After oral administration, pramipexole is rapidly and completely absorbed. Absolute bioavailability is greater than 90% and maximum plasma concentration occurs between 1 and 3 hours. Food intake does not reduce the extent of absorption of pramipexole but does reduce its rate. Pramipexole exhibits linear kinetics and low inter-patient variability in plasma levels.

Distribution

In humans, the protein binding of pramipexole is very low (plasma).

Biotransformation

In humans, pramipexole is metabolised only to a small extent.

Elimination

The major route of elimination of pramipexole is renal excretion, in unchanged form.

About 90% of the absorbed 14C-labeled drug is excreted via the kidneys, while 2% is found in the faeces. Total clearance of pramipexole is approximately 500 mL / min and renal clearance is approximately 400 mL / min. The half-life (t½) varies from 8 hours in the young to 12 hours in the elderly.

05.3 Preclinical safety data

Repeated dose toxicity studies have shown that pramipexole exerts functional effects, mainly involving the central nervous system and the female reproductive system, possibly due to the drug's excessive pharmacodynamic effect.

In the guinea pig, decreases in diastolic and systolic pressure and heart rate were observed; a tendency to a hypotensive effect was noted in the monkey.

The potential effects of pramipexole on reproductive function were studied in rats and rabbits. Pramipexole was not teratogenic in rats and rabbits but was embryotoxic in rats at maternally toxic doses. Given the animal species studied and the limited parameters evaluated, the adverse events of pramipexole on pregnancy and male fertility have not yet been fully elucidated.

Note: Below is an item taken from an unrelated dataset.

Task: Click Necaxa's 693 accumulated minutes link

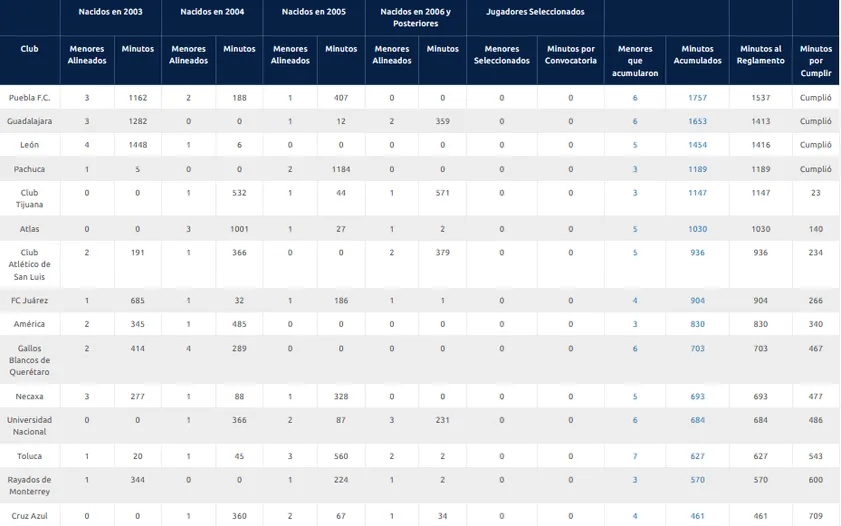Action: [x=697, y=396]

Delayed sexual development (ie separation of the foreskin and opening of the vagina) was observed in rats. The relevance of these findings to humans is unknown.

Pramipexole was not genotoxic. In a carcinogenicity study, male rats developed Leydig cell hyperplasia and adenomas, attributable to the inhibitory effect of pramipexole on prolactin secretion. These observations are not relevant for clinical use in humans. The same study demonstrated that at doses of 2 mg / kg (salt) or higher, pramipexole causes retinal degeneration in the albino rat. The latter effect was not observed in the normal pigmented rat or in a 2-year carcinogenicity study in the mouse. albino and all other species studied.